List each line of the data that holds the string "resolution", please.
=-=-=-=-=
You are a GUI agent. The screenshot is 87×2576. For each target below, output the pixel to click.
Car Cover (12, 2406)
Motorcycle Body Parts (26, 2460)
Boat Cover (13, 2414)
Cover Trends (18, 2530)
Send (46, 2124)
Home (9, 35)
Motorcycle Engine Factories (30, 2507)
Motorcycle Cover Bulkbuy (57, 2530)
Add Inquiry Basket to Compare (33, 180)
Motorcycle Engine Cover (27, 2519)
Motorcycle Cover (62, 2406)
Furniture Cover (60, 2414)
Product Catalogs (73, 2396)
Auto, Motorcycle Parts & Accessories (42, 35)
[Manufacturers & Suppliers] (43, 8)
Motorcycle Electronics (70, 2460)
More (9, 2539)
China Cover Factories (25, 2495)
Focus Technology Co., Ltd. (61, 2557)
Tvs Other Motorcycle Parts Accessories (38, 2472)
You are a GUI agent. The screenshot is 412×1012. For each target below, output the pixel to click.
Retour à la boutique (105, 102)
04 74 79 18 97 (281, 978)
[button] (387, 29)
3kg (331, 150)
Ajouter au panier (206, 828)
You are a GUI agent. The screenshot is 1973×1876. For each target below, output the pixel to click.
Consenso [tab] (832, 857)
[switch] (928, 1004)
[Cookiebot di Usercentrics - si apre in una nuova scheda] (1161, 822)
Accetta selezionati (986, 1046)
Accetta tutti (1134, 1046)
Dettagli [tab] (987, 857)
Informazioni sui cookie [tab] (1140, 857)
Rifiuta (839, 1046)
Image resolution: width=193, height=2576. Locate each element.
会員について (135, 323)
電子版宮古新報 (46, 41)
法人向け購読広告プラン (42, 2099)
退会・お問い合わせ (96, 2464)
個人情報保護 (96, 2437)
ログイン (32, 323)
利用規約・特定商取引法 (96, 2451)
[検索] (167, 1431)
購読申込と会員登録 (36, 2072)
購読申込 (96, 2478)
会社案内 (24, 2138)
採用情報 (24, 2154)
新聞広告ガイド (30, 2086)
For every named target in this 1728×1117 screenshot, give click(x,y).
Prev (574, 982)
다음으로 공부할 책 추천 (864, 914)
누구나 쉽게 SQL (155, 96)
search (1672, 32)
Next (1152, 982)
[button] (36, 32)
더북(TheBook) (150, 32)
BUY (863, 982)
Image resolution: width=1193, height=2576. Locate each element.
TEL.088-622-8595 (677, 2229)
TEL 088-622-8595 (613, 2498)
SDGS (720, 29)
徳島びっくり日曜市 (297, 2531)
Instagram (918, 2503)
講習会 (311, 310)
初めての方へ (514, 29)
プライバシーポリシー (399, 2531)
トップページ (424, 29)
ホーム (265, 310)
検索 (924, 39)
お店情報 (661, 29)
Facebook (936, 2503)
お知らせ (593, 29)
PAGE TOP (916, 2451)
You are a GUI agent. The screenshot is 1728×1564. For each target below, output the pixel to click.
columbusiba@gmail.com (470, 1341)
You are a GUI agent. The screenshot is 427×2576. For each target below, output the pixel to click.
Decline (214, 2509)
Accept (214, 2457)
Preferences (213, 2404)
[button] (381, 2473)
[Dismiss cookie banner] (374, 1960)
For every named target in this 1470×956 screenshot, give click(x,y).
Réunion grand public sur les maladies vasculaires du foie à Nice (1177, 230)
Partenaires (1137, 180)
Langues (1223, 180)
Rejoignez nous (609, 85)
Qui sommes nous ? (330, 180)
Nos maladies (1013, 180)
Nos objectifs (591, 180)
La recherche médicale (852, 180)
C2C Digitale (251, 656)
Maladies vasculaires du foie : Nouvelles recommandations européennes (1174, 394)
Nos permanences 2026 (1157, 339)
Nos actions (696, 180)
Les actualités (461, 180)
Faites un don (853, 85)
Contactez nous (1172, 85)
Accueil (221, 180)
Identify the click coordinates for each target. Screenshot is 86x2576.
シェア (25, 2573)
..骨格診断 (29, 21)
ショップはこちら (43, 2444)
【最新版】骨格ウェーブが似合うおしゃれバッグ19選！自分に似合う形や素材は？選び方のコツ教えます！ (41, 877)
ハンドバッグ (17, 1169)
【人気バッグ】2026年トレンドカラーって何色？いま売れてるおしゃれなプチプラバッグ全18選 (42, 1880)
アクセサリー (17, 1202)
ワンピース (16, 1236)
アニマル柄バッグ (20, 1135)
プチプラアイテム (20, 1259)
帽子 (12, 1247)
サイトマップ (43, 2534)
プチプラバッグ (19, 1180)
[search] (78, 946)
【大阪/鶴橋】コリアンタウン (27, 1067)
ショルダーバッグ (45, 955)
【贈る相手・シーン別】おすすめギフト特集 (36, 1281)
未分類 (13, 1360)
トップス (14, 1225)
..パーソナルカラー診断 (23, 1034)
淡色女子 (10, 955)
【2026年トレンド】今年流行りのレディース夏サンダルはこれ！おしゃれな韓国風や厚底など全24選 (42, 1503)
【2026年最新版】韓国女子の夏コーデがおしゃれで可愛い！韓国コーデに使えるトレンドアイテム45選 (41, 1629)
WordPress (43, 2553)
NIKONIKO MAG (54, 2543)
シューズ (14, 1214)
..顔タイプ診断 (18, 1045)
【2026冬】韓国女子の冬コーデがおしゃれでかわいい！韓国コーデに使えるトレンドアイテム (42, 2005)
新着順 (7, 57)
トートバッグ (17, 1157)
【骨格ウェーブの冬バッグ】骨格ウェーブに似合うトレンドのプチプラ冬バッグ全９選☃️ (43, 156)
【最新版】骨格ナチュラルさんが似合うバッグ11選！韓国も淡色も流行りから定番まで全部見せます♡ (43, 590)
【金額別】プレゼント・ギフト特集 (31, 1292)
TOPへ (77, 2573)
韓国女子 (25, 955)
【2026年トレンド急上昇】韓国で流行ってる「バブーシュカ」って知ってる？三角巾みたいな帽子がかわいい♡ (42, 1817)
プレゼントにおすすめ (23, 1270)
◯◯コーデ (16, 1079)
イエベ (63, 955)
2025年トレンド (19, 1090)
=-=-=-=-=
*Task result*
Image resolution: width=193, height=2576. Locate each element.
Image resolution: width=1193, height=2576. Locate each element.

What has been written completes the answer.